Today is the final day in soup week and I even impressed myself with this one! My mom, Nick and I really like the Zuppa Soup from Olive Garden. We have always wanted to take a jab at it, but the real challenge was how to recreate it and I have to admit I was kind of worried. However, I am excited to announce that it was MAGNIFICENT!! There are a ton of copycat recipes out there for the Zuppa Toscana Soup, but I found one that I liked the best and made some adjustments for my personal taste! That's the best part about recipes, you find a recipe that gives you the staples of the dish and then you adjust for your personal taste and make it yours!!! Lets get started!
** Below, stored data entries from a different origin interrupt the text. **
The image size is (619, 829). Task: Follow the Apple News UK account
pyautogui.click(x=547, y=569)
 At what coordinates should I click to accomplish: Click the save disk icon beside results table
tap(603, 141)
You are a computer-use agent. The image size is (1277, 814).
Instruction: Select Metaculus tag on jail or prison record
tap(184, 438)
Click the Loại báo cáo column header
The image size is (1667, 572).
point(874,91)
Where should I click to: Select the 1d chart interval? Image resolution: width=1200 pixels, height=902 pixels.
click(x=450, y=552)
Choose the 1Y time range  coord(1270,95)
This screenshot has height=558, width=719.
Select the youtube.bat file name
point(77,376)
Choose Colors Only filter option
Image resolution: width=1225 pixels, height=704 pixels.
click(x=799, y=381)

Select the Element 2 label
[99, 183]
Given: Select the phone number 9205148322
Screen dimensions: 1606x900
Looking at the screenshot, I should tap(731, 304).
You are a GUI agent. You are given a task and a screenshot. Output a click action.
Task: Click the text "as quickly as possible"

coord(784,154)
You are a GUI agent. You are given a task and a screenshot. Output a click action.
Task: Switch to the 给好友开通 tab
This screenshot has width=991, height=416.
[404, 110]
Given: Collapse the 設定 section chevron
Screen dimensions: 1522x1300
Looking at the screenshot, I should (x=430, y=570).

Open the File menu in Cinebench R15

Here are the ingredients you will need:
- 1-lb Hot Italian Sausage, or just a bit more, cut into about 1/2 inch rounds
- 2 teaspoons red pepper flakes
- 1 teaspoon onion powder
- 6 slices bacon, chopped
- 4 cloves garlic, minced
- 8 cups chicken broth
- 2 cups water
- 1 1/4 cup heavy cream
- 4 large potatoes, peeled and chopped
- 4 cups Kale, washed and roughly chopped
- pepper to taste
- In a medium skillet, saute the Italian sausage with the red pepper flakes. Drain fat and set aside.
- In a large soup pot, saute the bacon. When the bacon is cooked, add the garlic and onion powder. Saute the garlic until tender - just a few minutes
- Add the chicken broth and water. Bring to a boil.
- Add the potatoes and cook until soft, about 30 to 40 minutes
- Add the heavy cream and the chopped sausage and cook until the soup is heated through, about 15 minutes
- Stir in the chopped kale. Season with pepper and serve hot!